Image-Text Matching with Multi-View Attention
- URL: http://arxiv.org/abs/2402.17237v1
- Date: Tue, 27 Feb 2024 06:11:54 GMT
- Title: Image-Text Matching with Multi-View Attention
- Authors: Rui Cheng, Wanqing Cui
- Abstract summary: Existing two-stream models for image-text matching show good performance while ensuring retrieval speed.
We propose a multi-view attention approach for two-stream image-text matching MVAM (textbfMulti-textbfView textbfAttention textbfModel)

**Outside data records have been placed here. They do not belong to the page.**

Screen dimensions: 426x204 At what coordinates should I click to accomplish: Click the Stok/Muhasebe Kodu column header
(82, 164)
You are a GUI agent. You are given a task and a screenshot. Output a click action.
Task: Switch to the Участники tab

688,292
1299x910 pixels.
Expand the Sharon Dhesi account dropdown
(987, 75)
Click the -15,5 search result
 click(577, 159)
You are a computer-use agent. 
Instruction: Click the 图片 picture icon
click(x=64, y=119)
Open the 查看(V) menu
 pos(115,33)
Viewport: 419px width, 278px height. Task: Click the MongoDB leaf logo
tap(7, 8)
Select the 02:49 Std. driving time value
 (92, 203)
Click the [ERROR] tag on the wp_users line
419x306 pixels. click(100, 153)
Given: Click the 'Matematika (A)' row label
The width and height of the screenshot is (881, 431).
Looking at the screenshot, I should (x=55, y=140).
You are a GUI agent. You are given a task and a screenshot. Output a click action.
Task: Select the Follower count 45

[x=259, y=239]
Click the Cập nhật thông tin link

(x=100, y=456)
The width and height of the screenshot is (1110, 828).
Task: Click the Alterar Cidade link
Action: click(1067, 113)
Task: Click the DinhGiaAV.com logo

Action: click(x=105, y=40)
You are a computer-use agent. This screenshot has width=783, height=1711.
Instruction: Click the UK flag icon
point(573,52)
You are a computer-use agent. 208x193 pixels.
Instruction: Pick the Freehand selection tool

Experiment results on MSCOCO and Flickr30K show that our proposed model brings improvements over existing models.
- Score: 1.92360022393132
- License: http://creativecommons.org/licenses/by/4.0/
- Abstract: Existing two-stream models for image-text matching show good performance
while ensuring retrieval speed and have received extensive attention from
industry and academia. These methods use a single representation to encode
image and text separately and get a matching score with cosine similarity or
the inner product of vectors. However, the performance of the two-stream model
is often sub-optimal. On the one hand, a single representation is challenging
to cover complex content comprehensively. On the other hand, in this framework
of lack of interaction, it is challenging to match multiple meanings which
leads to information being ignored. To address the problems mentioned above and
facilitate the performance of the two-stream model, we propose a multi-view
attention approach for two-stream image-text matching MVAM
(\textbf{M}ulti-\textbf{V}iew \textbf{A}ttention \textbf{M}odel). It first
learns multiple image and text representations by diverse attention heads with
different view codes. And then concatenate these representations into one for
matching. A diversity objective is also used to promote diversity between
attention heads. With this method, models are able to encode images and text
from different views and attend to more key points. So we can get
representations that contain more information. When doing retrieval tasks, the
matching scores between images and texts can be calculated from different
aspects, leading to better matching performance. Experiment results on MSCOCO
and Flickr30K show that our proposed model brings improvements over existing
models. Further case studies show that different attention heads can focus on
different contents and finally obtain a more comprehensive representation.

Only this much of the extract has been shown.